La inicial alevosía que apreciaban las acusaciones, de ahí que solicitaran una pena mayor por asesinato, se ha rebajado a una agravante de superioridad, reconocida por los miembros del jurado, quienes estiman como probado que el acusado, 21 años más joven que su víctima, «se aprovechó de su diferencia de edad y fortaleza», así como del estado mental del fallecido, de 58 años, a la hora de cometer su crimen.

Así, a las 23.30 horas del 9 de noviembre, tras una discusión o desavenencia con su compañero de habitación –no se ha podido establecer el verdadero origen de la misma porque el acusado dio versiones contradictorias– Rabah Mimoun G. M. se puso encima de Paco S. G. y le cogió del cuello, apretando fuertemente con las manos, hasta que acabó con su vida.

La sentencia declara probado que el acusado tenía ánimo de causarle la muerte o al menos aceptaba la posibilidad de que el residente pudiera morir como consecuencia de sus actos.

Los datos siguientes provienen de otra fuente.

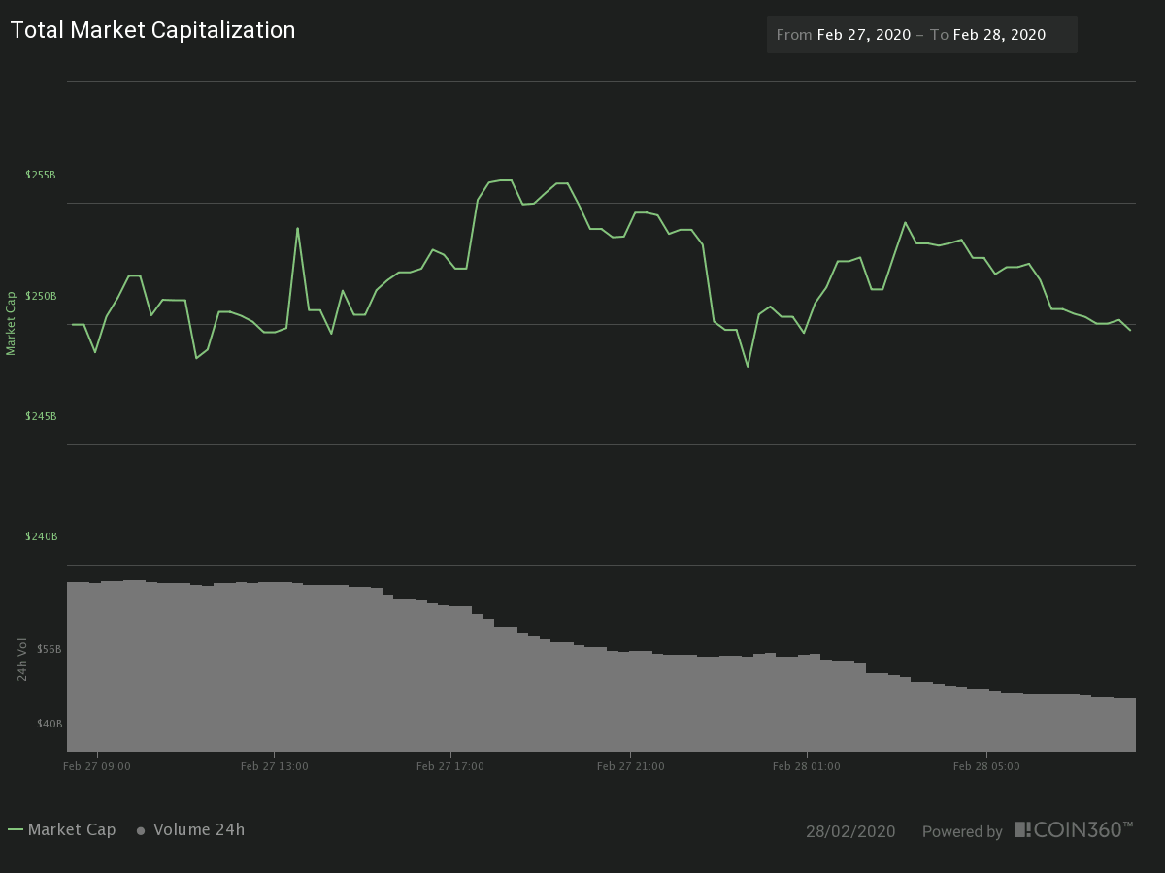The width and height of the screenshot is (1165, 873).
Task: Click the spike near Feb 27 13:00
Action: click(297, 228)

De hecho, los forenses explicaron que para asfixiarlo tuvo que estar al menos tres minutos apretando su cuello, y que el estrangulamiento manual es precisamente una de las formas de matar en las que se aprecia más clara la intencionalidad homicida.

Eso sí, la sentencia aprecia una circunstancia atenuante analógica de alteración psíquica ya que el joven, de 23 años y nacionalidad francesa, presenta unos rasgos disfuncionales de la personalidad –carácter antisocial, límite e histriónico–, «con una importante impulsividad, que en el momento de los hechos alteraba ligeramente sus facultades volitivas».

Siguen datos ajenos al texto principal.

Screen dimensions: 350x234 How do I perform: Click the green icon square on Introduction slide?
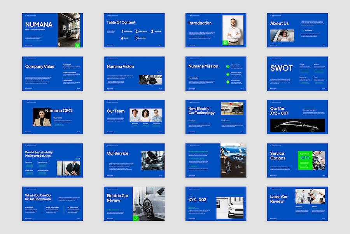click(x=225, y=43)
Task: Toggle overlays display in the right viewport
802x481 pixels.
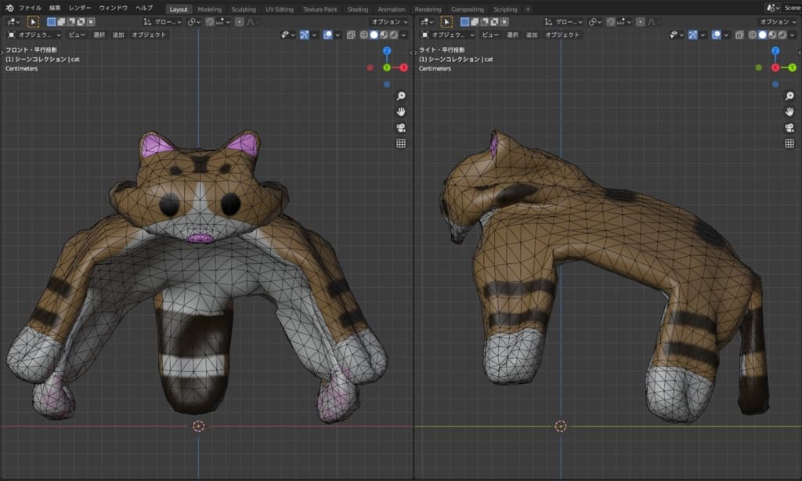Action: click(717, 34)
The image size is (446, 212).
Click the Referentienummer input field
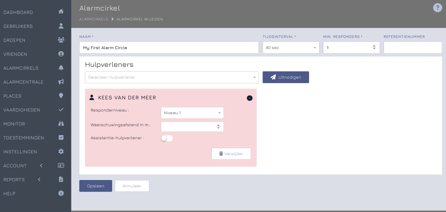coord(412,48)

Pero sin lugar a dudas la clave del juicio ha estado en demostrar la responsabilidad civil del centro en el que se produjo el crimen. Gracias a las «esclarecedoras preguntas» formuladas por el jurado, según destacó el fiscal en su informe de conclusiones, acusaciones, defensa e incluso el letrado de la aseguradora, presentaron un escrito conjunto en el que se admitía esta responsabilidad por parte de la residencia, rebajando de 150.000 a 100.000 euros la indemnización solicitada.

Se le condena por un delito de homicidio con abuso de superioridad y la atenuante de alteración psíquica

Desde que el 1 de abril de 2019 Rabah M. ingresó en dicha residencia mixta de Barx –destinada tanto a personas mayores como a pacientes con problemas mentales–, el condenado había protagonizado varios episodios de agresiones a otros compañeros, amenazas con «liarla» si no se atendían sus demandas e incluso una amenaza y agresión a uno de los psiquiatras del centro.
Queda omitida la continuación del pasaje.